As war and tariffs fog the outlook, some central banks trim rates
By John Revill and Terje Solsvik
ZURICH (Reuters) - The Swiss and Norwegian central banks became the latest European rate-setters to ease monetary policy on Thursday, citing a weaker inflation outlook that contrasted sharply with the Federal Reserve's warnings about higher U.S. prices.
The Bank of England kept rates on hold as expected, while flagging that they would remain on a "gradual downward path" in a finely balanced statement that also acknowledged "heightened unpredictability" in the global environment.
U.S. President Donald Trump's haphazard threats of heavy trade tariffs and an escalating Israel-Iran conflict have left top central banks trying to steer policy in conditions of near-unprecedented uncertainty for the global economy.
Speaking after a two-day meeting where Fed policymakers kept rates on hold, the U.S. central bank's Chair Jerome Powell on Wednesday laid out how import tariffs imposed on America's trading partners will drive up prices for U.S. consumers.
Trump is due in coming days to say whether tariffs currently pegged at a 10% baseline will rise - in some cases to more than double that level - in a move seen weakening the global economy and so keeping a lid on inflation pressures in many countries.
"Inflationary pressure has decreased compared to the previous quarter," the Swiss National Bank said as it cut rates by 25 basis points to zero and did not rule out returning to negative rates.
In a move that took most analysts by surprise, even Norway's central bank - long the most hawkish of major central banks - also cut its policy rate by 25 basis points and said there were more cuts to come due to a more benign outlook for prices.
"Inflation has declined since the monetary policy meeting in March, and the inflation outlook for the coming year indicates lower inflation than previously expected," Governor Ida Wolden Bache said of inflation which slowed to 2.8% in May.
That mirrored the view taken by Sweden's central bank, which cut its key interest rate to 2.00% from 2.25% on Wednesday and said that, with price pressures weak, it may ease further before the end of the year to boost sluggish growth.
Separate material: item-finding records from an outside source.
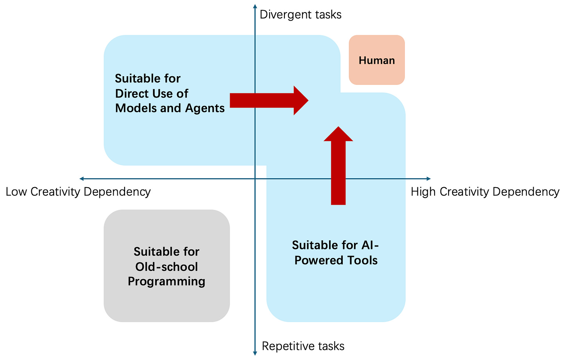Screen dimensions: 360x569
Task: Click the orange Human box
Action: (377, 60)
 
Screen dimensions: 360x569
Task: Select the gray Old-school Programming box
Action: (166, 266)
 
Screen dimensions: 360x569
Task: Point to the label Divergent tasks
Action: (301, 15)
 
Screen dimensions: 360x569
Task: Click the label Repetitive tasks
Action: (303, 346)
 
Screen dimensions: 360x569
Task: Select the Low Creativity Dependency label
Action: (78, 192)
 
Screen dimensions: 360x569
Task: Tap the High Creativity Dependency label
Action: (485, 192)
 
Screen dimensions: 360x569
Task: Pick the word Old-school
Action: (166, 267)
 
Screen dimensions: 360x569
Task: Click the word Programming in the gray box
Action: (166, 281)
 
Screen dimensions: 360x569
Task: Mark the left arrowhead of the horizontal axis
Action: (82, 179)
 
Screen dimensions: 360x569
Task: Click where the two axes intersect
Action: (255, 179)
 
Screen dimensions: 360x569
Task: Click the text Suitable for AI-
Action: (335, 245)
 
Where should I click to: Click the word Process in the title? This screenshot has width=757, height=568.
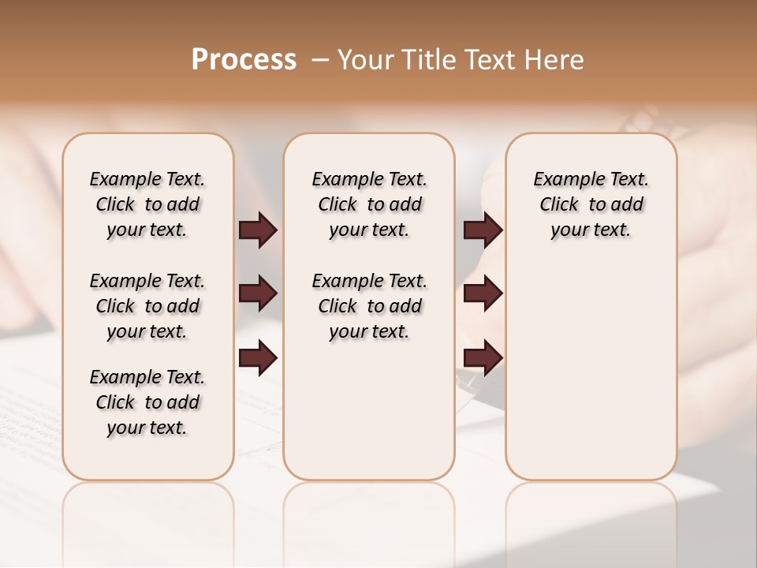point(244,60)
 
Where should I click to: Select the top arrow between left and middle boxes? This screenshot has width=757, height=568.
point(258,230)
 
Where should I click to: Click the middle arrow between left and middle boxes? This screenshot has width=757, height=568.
point(258,294)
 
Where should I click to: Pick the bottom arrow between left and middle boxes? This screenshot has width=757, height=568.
point(258,358)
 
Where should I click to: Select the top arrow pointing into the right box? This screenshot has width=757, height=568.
point(483,230)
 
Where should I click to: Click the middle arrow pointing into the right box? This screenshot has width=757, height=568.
point(483,294)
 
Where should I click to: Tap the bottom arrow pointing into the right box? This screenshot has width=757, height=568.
point(483,358)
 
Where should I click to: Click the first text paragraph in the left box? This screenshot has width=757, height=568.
point(147,204)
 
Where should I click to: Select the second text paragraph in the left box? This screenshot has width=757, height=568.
point(147,306)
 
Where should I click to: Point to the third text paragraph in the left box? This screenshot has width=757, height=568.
point(147,402)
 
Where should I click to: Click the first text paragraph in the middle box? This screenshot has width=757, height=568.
point(370,204)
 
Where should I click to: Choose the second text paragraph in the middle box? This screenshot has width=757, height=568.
point(370,306)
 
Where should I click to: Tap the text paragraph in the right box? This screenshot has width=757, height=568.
point(591,204)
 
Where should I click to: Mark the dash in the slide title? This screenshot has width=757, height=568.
point(320,60)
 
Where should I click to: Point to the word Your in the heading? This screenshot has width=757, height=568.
point(364,60)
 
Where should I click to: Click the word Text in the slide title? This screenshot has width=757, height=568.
point(487,60)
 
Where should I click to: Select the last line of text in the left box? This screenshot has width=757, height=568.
point(147,428)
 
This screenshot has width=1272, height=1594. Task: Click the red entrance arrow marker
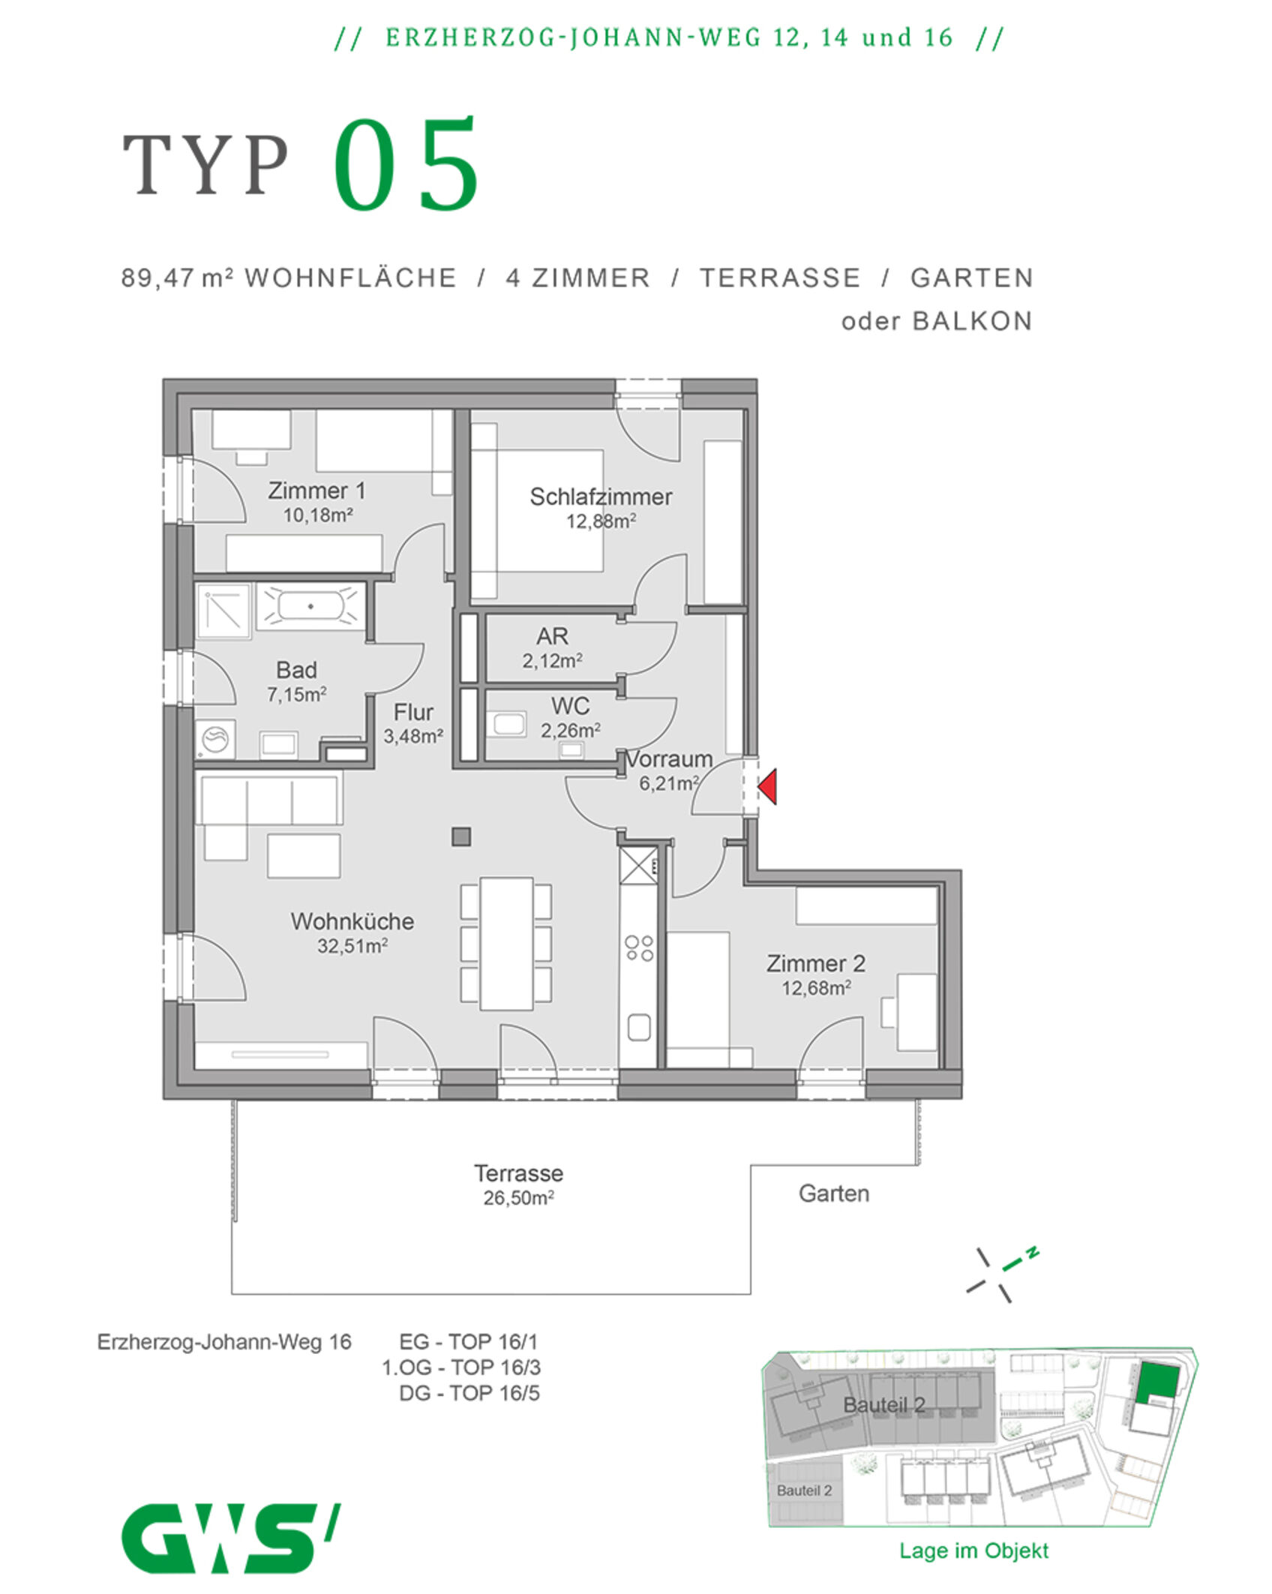point(767,787)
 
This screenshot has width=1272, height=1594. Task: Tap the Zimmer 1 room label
point(316,491)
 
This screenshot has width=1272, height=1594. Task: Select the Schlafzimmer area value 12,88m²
point(601,521)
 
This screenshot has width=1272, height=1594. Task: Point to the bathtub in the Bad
point(310,606)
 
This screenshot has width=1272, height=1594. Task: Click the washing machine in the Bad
point(216,739)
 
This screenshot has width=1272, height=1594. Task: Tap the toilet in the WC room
point(508,725)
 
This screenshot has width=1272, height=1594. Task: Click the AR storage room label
point(552,636)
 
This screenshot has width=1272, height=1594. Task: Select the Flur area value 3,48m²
point(413,736)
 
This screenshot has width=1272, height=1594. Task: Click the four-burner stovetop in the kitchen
point(639,947)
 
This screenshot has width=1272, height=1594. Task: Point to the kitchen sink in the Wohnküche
point(639,1027)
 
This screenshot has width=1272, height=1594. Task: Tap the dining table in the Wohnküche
point(507,944)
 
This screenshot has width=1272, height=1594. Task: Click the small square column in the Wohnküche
point(461,836)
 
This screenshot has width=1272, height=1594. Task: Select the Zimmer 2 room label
point(816,963)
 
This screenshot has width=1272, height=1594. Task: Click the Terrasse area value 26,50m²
point(518,1198)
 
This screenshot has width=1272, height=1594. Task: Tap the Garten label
point(834,1193)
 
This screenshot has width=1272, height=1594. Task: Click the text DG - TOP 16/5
point(470,1393)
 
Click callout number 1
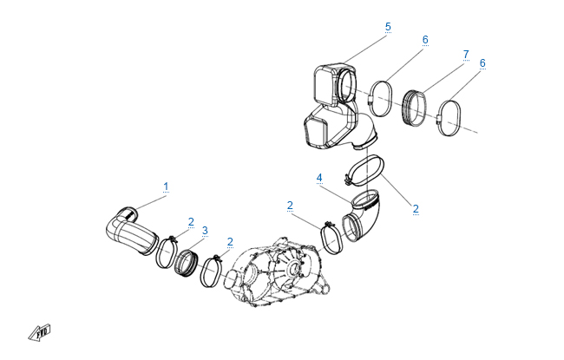pos(166,187)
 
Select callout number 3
pos(205,231)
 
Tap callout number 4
pos(319,178)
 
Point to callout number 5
pos(388,27)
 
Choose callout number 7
pos(466,55)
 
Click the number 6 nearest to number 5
pos(425,40)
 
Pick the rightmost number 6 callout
pos(482,63)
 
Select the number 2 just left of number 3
pos(191,222)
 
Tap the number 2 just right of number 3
pos(230,242)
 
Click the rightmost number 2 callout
pos(416,209)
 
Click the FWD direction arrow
pos(40,332)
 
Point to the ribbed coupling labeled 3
pos(186,264)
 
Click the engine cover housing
pos(279,273)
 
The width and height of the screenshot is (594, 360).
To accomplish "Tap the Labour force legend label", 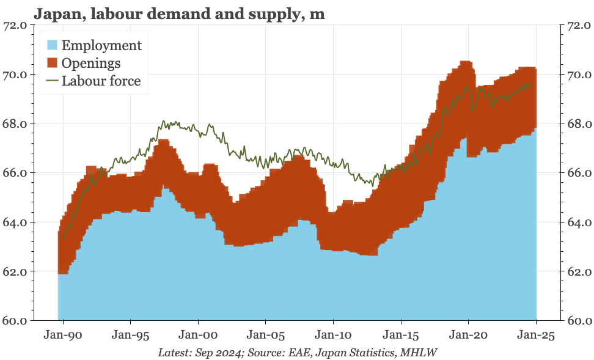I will coord(101,81).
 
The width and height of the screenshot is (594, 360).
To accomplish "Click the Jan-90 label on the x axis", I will coord(62,336).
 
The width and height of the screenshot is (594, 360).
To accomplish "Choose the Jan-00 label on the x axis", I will coord(197,336).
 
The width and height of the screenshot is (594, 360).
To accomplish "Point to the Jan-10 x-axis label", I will coord(333,336).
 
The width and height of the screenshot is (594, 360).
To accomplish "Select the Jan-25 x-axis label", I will coord(536,336).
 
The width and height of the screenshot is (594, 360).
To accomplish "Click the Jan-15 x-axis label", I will coord(401,336).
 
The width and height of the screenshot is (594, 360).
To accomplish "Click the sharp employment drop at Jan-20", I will coord(467,147).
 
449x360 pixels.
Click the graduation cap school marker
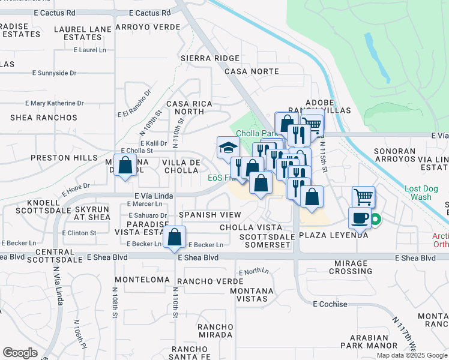[228, 147]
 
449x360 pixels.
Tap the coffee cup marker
[361, 218]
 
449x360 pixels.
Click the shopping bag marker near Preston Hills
[125, 165]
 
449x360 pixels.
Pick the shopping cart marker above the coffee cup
[363, 196]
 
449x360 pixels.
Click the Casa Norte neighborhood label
[252, 71]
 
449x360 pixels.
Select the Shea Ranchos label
[44, 118]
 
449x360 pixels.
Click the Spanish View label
[209, 215]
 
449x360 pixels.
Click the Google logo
[20, 353]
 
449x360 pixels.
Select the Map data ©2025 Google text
[411, 355]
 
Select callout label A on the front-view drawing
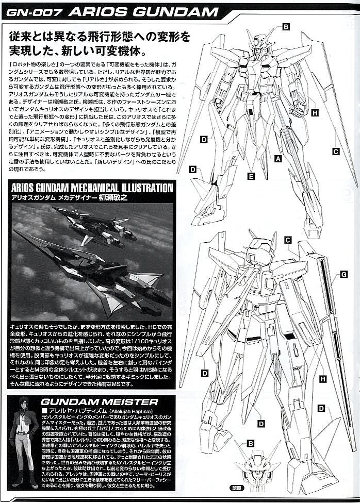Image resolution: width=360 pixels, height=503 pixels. (x=278, y=159)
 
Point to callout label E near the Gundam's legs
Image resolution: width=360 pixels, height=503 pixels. (x=251, y=176)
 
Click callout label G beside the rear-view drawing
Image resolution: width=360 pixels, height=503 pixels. (x=343, y=275)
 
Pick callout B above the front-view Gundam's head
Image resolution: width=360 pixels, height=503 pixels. (x=285, y=27)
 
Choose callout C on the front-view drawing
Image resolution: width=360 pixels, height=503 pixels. (x=335, y=152)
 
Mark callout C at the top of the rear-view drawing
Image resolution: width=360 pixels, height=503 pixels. (x=288, y=240)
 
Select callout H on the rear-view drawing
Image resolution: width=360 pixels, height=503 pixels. (x=323, y=379)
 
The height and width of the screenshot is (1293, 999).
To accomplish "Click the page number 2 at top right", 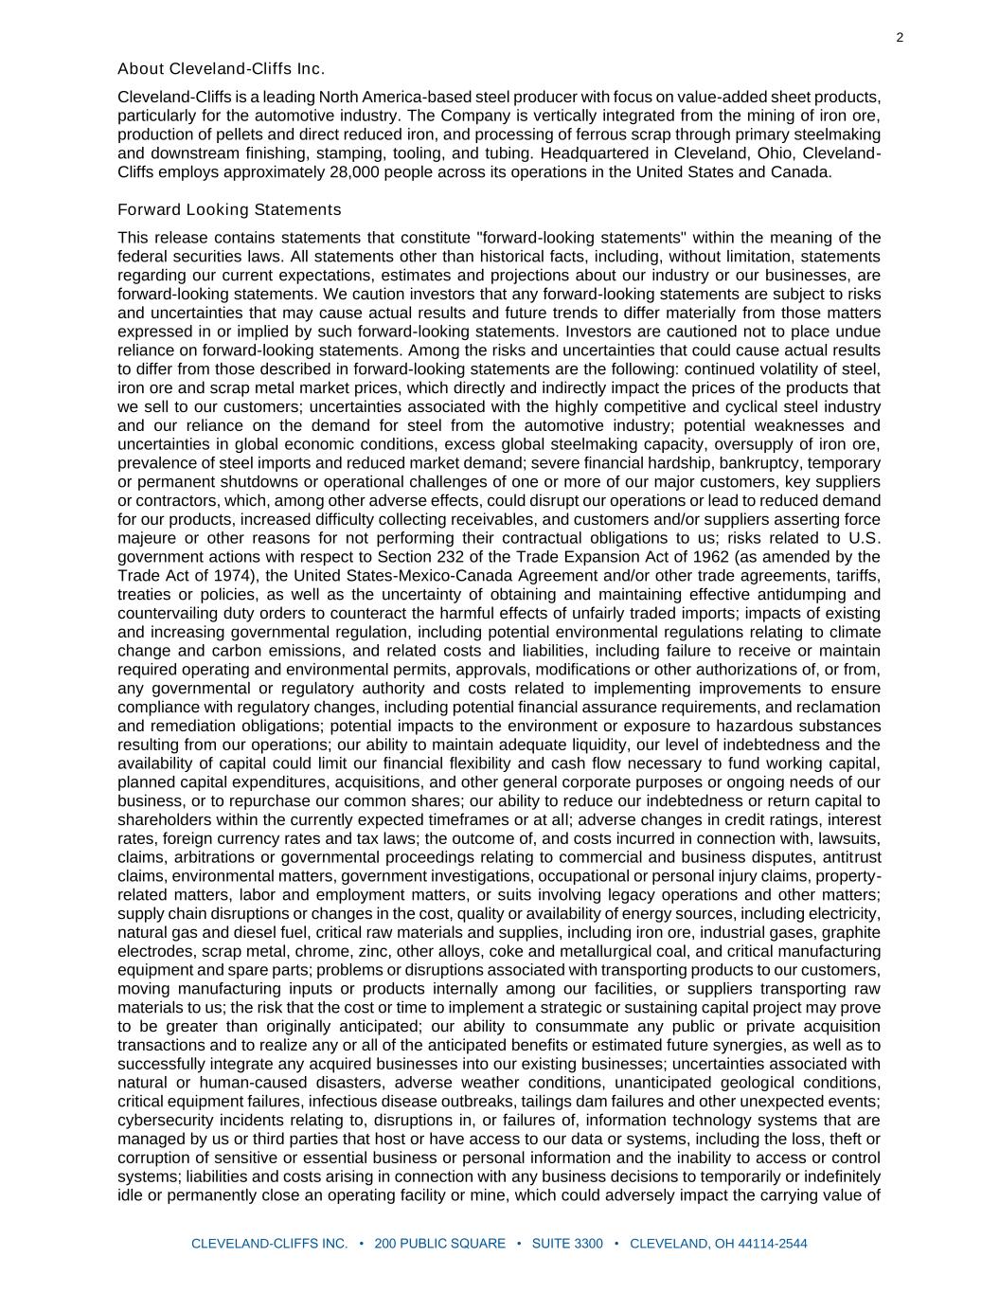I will [900, 38].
On June 6, the European Central Bank cut its main interest rate for the eighth time in the past year and signalled a pause in policy easing at least next month because inflation was now safely back at its 2% target after three years of overshooting.
CAUTION, LITTLE CONVICTION
Earlier this week the Bank of Japan kept interest rates steady and said it would move cautiously in removing remnants of its massive, decade-long stimulus. Governor Kazuo Ueda said the BOJ's near-term focus was on downside risks, notably the hit from U.S. tariffs.